WHAT IS BEING ASKED: From the entries below, return exactly the lines beginning at the one that contains "Given: Click the 风控 umbrella icon" and ending at the one that contains "Given: Delete the Headphones product row", both of them included, and only those lines.

[Records from a data collection]
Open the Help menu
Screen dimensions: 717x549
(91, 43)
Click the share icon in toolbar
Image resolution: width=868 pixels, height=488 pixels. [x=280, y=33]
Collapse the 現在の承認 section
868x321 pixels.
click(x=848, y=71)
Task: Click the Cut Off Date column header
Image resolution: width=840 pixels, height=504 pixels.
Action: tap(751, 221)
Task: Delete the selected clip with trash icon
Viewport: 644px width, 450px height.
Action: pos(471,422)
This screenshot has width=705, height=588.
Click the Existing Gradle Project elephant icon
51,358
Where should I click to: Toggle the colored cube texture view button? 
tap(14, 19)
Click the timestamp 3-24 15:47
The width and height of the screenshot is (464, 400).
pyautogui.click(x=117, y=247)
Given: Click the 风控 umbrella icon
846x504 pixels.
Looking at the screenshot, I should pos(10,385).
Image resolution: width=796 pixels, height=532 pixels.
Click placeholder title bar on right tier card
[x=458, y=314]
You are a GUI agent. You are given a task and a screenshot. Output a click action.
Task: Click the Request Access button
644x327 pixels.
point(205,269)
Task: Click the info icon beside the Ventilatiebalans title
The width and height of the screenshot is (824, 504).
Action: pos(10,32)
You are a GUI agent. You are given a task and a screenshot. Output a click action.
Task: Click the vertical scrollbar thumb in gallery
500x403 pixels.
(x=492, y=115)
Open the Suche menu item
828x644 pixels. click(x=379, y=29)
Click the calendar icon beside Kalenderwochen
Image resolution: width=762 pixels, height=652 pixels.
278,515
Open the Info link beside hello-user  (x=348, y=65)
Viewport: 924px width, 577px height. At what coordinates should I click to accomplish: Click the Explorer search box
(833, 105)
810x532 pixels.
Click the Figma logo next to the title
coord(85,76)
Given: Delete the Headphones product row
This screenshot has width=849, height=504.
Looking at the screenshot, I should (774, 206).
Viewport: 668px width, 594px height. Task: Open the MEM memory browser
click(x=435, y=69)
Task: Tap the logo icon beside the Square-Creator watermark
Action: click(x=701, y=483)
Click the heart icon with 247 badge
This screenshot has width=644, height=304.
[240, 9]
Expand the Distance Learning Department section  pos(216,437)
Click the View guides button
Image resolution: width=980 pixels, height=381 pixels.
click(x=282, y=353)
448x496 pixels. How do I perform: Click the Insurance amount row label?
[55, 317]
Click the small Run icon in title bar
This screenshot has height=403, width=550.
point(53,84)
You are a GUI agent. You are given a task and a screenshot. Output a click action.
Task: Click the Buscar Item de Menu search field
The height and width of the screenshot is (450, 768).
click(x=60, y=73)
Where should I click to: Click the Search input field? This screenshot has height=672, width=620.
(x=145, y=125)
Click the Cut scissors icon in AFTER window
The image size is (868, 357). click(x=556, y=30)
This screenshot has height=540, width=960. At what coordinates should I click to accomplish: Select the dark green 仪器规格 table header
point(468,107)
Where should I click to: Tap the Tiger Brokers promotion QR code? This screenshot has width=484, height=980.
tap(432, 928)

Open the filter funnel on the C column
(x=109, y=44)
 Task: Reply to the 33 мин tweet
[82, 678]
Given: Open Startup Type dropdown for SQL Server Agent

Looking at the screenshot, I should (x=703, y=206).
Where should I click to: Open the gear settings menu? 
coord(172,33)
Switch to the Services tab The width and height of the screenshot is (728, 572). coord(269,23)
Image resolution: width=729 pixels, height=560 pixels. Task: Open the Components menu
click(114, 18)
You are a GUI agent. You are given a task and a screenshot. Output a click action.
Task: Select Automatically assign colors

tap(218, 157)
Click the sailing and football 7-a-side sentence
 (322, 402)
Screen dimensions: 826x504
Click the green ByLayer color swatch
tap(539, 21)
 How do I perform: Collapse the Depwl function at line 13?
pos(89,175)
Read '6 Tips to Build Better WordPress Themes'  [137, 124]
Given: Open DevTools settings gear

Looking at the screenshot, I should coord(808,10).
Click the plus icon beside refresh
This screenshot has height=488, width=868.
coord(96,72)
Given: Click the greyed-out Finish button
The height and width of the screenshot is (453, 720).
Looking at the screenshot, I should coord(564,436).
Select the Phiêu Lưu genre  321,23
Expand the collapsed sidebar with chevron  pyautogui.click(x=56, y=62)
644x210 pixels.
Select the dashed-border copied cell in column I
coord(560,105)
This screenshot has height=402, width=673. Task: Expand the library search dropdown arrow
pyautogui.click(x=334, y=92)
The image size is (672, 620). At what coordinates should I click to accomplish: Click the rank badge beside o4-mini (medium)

RESPONSE BELOW:
Given: Click the 风控 umbrella icon
846x504 pixels.
Looking at the screenshot, I should pos(10,385).
Image resolution: width=796 pixels, height=532 pixels.
Click placeholder title bar on right tier card
[x=458, y=314]
You are a GUI agent. You are given a task and a screenshot. Output a click action.
Task: Click the Request Access button
644x327 pixels.
point(205,269)
Task: Click the info icon beside the Ventilatiebalans title
The width and height of the screenshot is (824, 504).
Action: pos(10,32)
You are a GUI agent. You are given a task and a screenshot. Output a click action.
Task: Click the vertical scrollbar thumb in gallery
500x403 pixels.
(x=492, y=115)
Open the Suche menu item
828x644 pixels. click(x=379, y=29)
Click the calendar icon beside Kalenderwochen
Image resolution: width=762 pixels, height=652 pixels.
278,515
Open the Info link beside hello-user  (x=348, y=65)
Viewport: 924px width, 577px height. At what coordinates should I click to accomplish: Click the Explorer search box
(833, 105)
810x532 pixels.
Click the Figma logo next to the title
coord(85,76)
Given: Delete the Headphones product row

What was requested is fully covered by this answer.